McAvoy notes how all these artists share a wilful quirkiness, which he suggests is the defining characteristic of Cork's musical honour roll. I would agree that there's has always been a clearly identifiable difference between the type of bands that the southern capital has produced and those who sprang from the Fair City.

From Bono and Cactus World News to Hothouse Flowers and The Frames, a certain po-faced earnestness has characterised much of the musical stirrings Liffeyside. Anyone who read George Byrne's hilarious In Dublin column the Worst Dublin Bands in the World . . . Ever! in the 1990s will know exactly whereof I speak.

This has never been the case with the Corkonian of the species, who always displayed more of a sense of devilment, of prankish good humour -- of fun. The dolorous Dubs wanted to conquer the world; the langers down south just wanted to know who nicked their mangy geansai . . .

Sean O'Hagan, guitarist with Microdisney and later the High Llamas gives an insightful explanation in the book of the singular appeal of the People's Republic. As an outsider looking in -- he grew up in Bedfordshire in England and only moved to Cork when he was a teenager -- O'Hagan has a clear view of what the makes the place tick. "Coming from suburban England, Cork was bizarre. Cork back then was much stranger than it is now. It has a whole sense of its own.
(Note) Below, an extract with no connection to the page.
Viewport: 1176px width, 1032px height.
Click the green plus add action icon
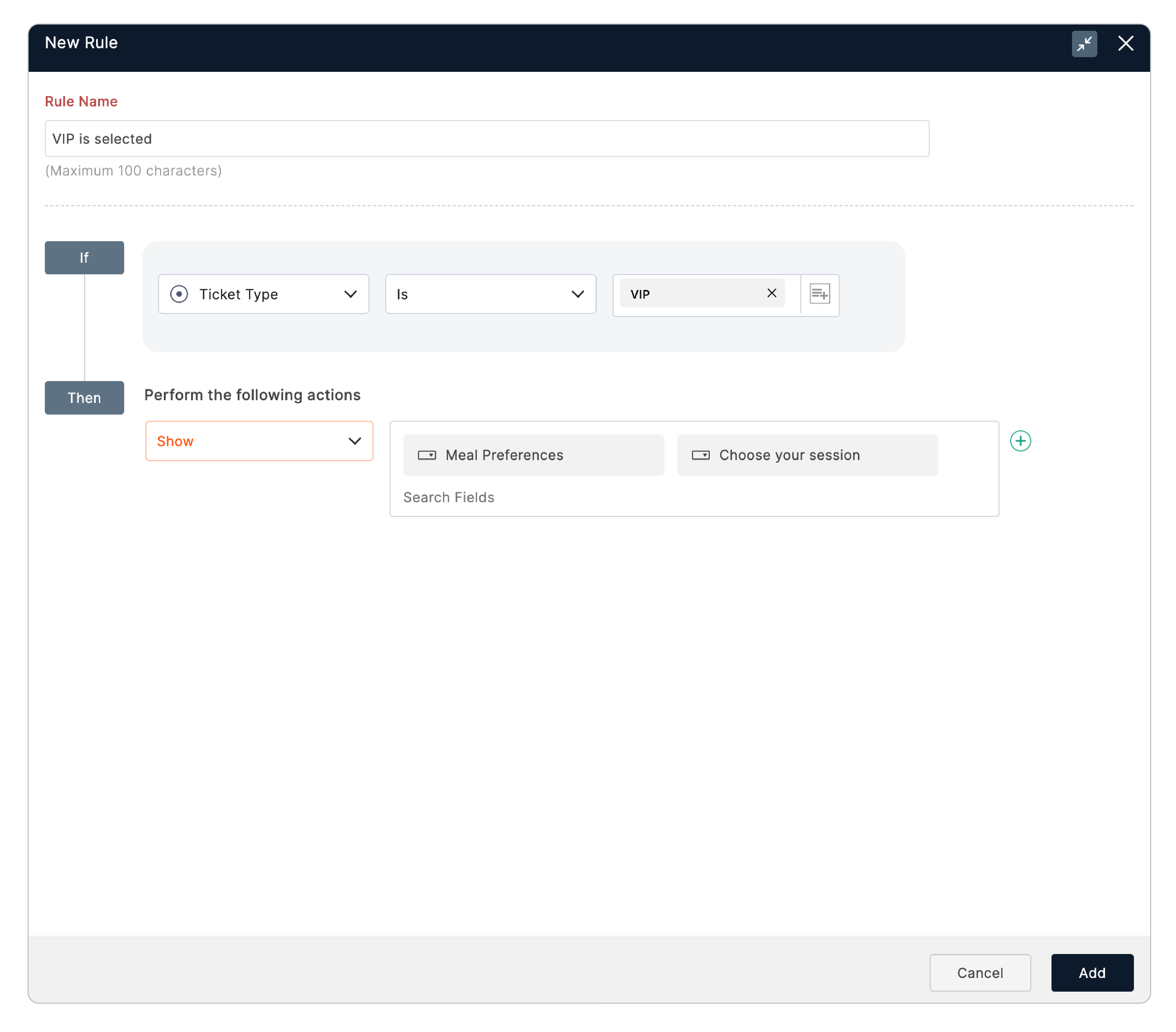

It was very isolated and surreal, full of character and strangeness. It wasn't plugged into the world in those days. That's why all those good musical things happened, because it wasn't plugged in.

"You actually did meet people from different backgrounds even though it was small and a provincial city. It operated on loads of different levels. There seemed to be quite a lot of fairly open and lateral thinking."

Of course, the native with whom O'Hagan did the most lateral -- and creative -- thinking was Cathal Coughlan, who is arguably the city's greatest musical export (Donegal-born Rory Gallagher's musical education was formed in Derry). From Microdisney's The Clock Comes Down The Stairs to the Fatima Mansions' Viva Dead Ponies, Coughlan has recorded some of the most exciting rock albums ever made -- Ireland or beyond.

In the book, Coughlan pays tribute to the formative influence of the late Finbarr Donnelly, the leader of Nun Attax and Five Go Down To The Sea?, whose spiky rebellious spirit on stage spurred him on to become a frontman himself.

Thinking about the wealth of left-field talent that came out of Cork in these years -- which McAvoy's book lovingly details -- it's noticeable how the onset of globalisation has robbed the city of some of its distinct cultural character.

With every Irish town and city now plugged in to the worldwide web and 24-hour satellite TV, the continuing Coca Cola-nisation of the planet threatens to expunge the exoticism of the wild-eyed local heroes and leave one-size-fits-all homogenous conformity in its wake. But reading Cork Rocks reminds you that it was great while it lasted.